Although most proteins with solved structures adhere to the classical notion that proteins adopt one secondary structure scaffold that performs one specific function, there are a number of exceptions.5, 11 Such exceptions include fold‐switching proteins, which remodel their secondary structures in response to cellular stimuli, fostering changes in function or enabling tight cellular control. Because fold‐switching proteins do not conform to the classical notion, their dual conformations and functionalities are unlikely to be recognized by current homology‐based secondary structure predictors, which are largely trained on the structures of classically folded proteins. Here, we seek to leverage this observation by using inaccurate secondary structure predictions to identify potential FSRs within proteins. Previous efforts have identified flexible regions in proteins by identifying inconsistent secondary structure predictions among different predictors, though on a limited dataset.26

Here we show that poor secondary structure prediction accuracies (Q 3 < 0.6) can indicate that a protein (or region therein) switches folds. We first showed that secondary structure predictions that are inconsistent with experimentally determined protein structures are significantly more common in FSRs than in NFSRs, especially at low levels of accuracy. Given that secondary structure predictors cannot predict the two distinct secondary structure configurations of FSRs, this observation is not surprising, but it gives statistical power to our observation that secondary structure predictions of FSRs are often inconsistent with experiment.5 Thus, these differences can be used as a preliminary indicator of fold switching that relies on amino acid sequence and secondary structure annotations of one solved structure.

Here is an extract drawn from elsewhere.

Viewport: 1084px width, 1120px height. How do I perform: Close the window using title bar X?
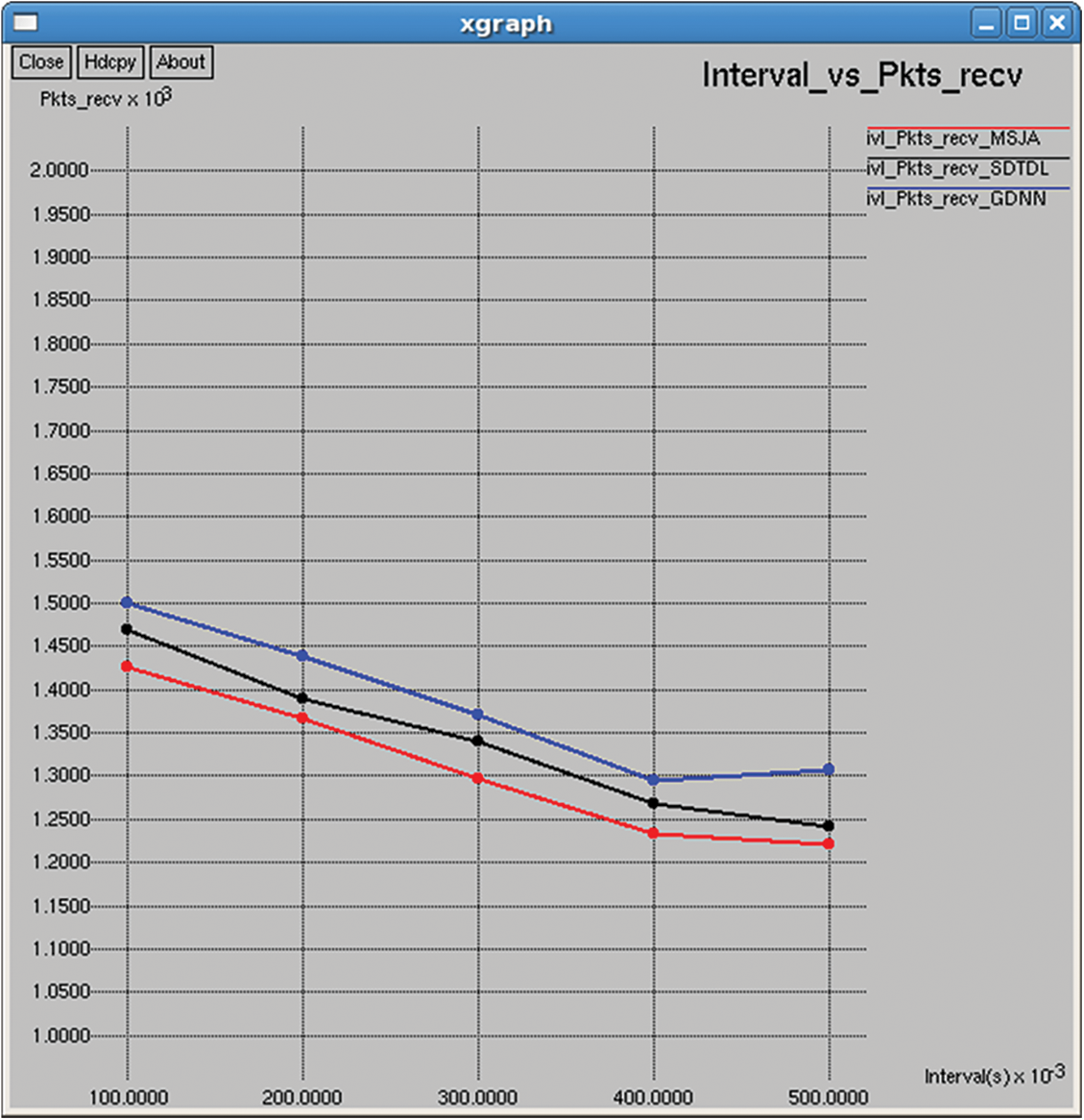pyautogui.click(x=1057, y=23)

Although secondary structure prediction discrepancies are a good preliminary indicator of fold switching, they are not definitive, especially when Q 3 accuracies exceed 0.6. Other factors—such as independent folding cooperativity—appear necessary for proteins to switch folds.5 Furthermore, secondary structure prediction algorithms depend heavily on the available amino acid sequences of proteins with solved structures. Our results suggest that this dependence can lead to prediction bias when one configuration of a fold‐switching protein is overrepresented relative to another.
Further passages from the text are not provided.